▶ PASSAGE TO READ:
§
I have no doubt that we will be tweeking this bill for a long time, but we should applaud it for the steps it does take in controlling costs and extending coverage.
Thanks for the response Bryan. I guess time will tell on costs and savings.
As for tort reform, it's a shame that politics has to be so political. :) It is hard to swallow though that it is the Republican's fault there is no tort reform in a bill owned entirely by Democrats. Pressure from trial lawyers or not it is disappointing. And it seems almost impossible to me that tort reform wouldn't save patients at least some money.
The new taxes for people making over $200k:
This one starts in 2011
"The Medicare payroll tax will increase from 1.45 percent to 2.35 percent for individuals earning more than $200,000 and married filing jointly above $250,000."
And this one in 2013
"The hospital insurance tax will increase 0.9 percentage points for those earning more than $200,000 ($250,000 for married filing jointly), and it includes net investment income."
Both from:
http://www.cnn.com/2010/POLITICS/03/23/health.care.timeline/index.html?iref=allsearch
One more thing. According to the polls (on how popular this bill was), this seemed like somewhat of a suicide mission for the Democrats. What is in store for the Dems in November?
§
▶ EXERCISE INSTRUCTIONS:
**1)** According to the comment on the health care bill, what rate will the Medicare payroll tax rise to for individuals earning more than $200,000?
**2)** List every percentage figure given in the comment on the health care bill.
**3)** Render this sentence from the comment on the health care bill in Spanish: "Pressure from trial lawyers or not it is disappointing."
None of the data that come after the comment is needed.
§
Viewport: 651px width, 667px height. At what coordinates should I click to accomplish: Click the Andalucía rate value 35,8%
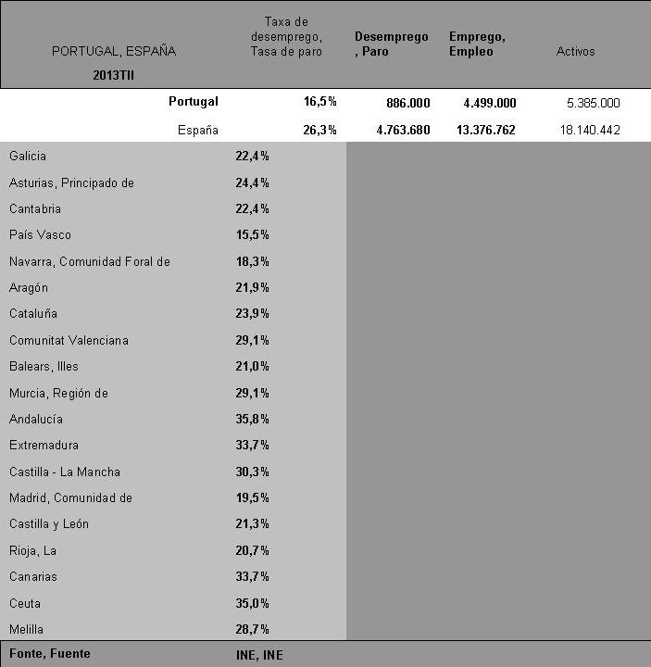(252, 419)
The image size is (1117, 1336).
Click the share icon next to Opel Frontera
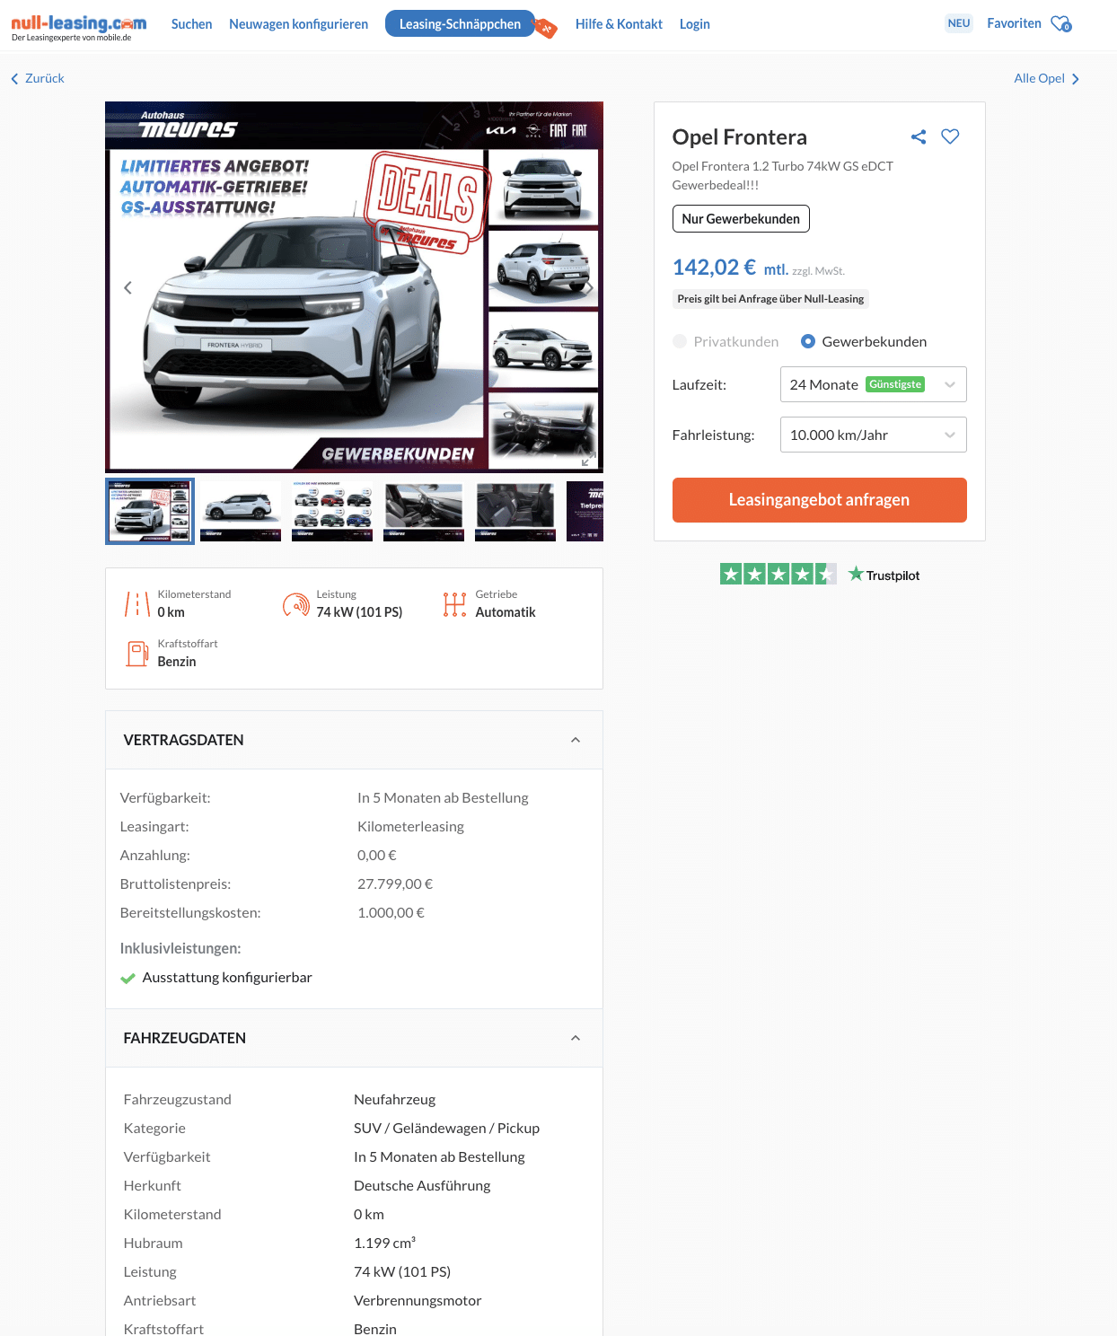[x=918, y=136]
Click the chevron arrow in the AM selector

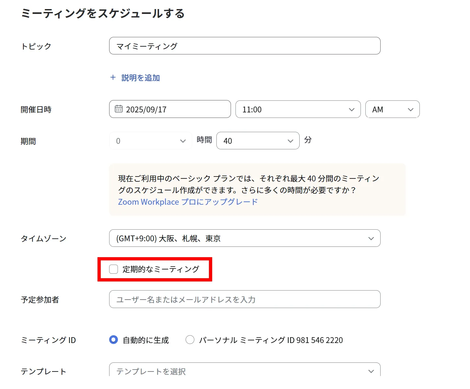[410, 109]
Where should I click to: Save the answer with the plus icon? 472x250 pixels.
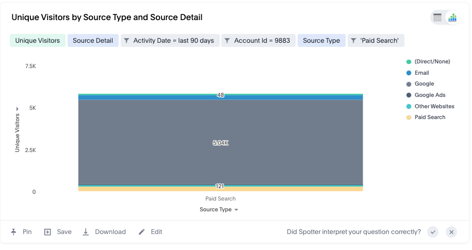click(58, 232)
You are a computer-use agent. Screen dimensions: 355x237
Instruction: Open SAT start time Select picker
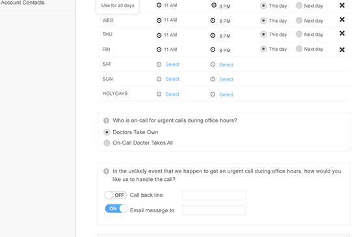click(172, 64)
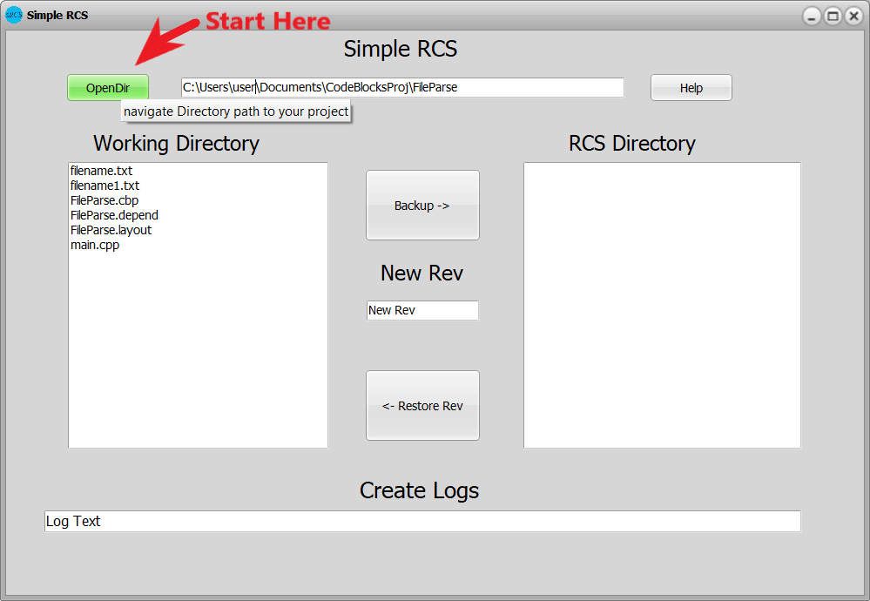Click the Log Text input field

(422, 521)
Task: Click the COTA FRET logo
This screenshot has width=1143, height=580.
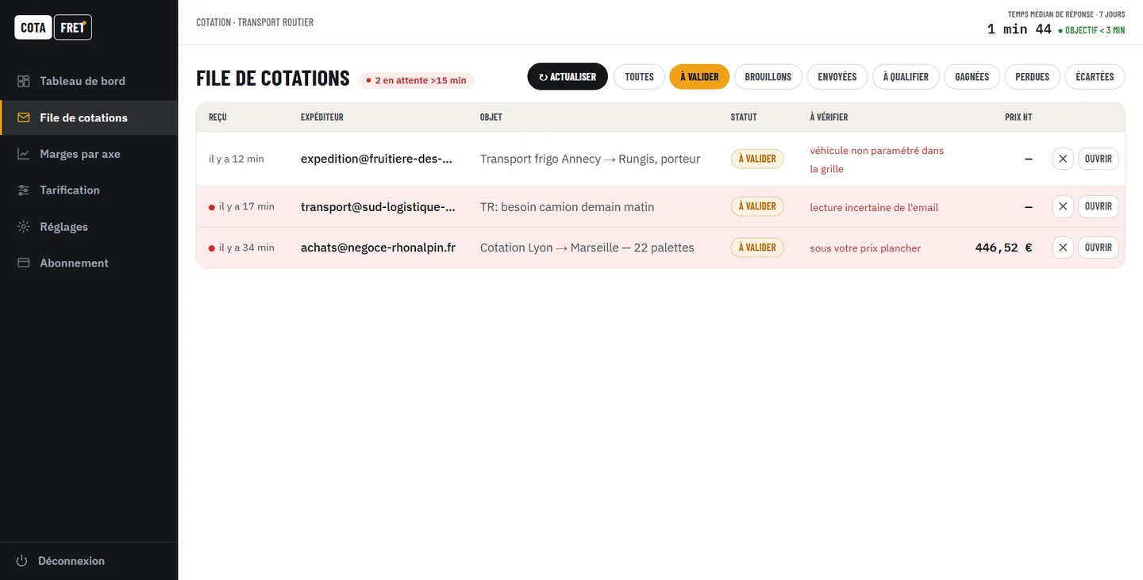Action: [53, 28]
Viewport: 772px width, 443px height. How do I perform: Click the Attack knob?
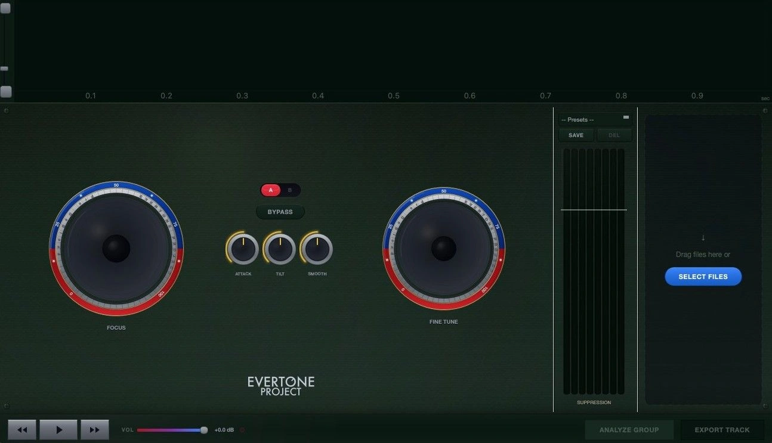[x=243, y=249]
§
▶ RESULTS FOR EACH TASK:
**1)** 2.35 percent

**2)** 1.45 percent, 2.35 percent, 0.9 percentage points

**3)** Haya o no presión de los abogados litigantes, es decepcionante.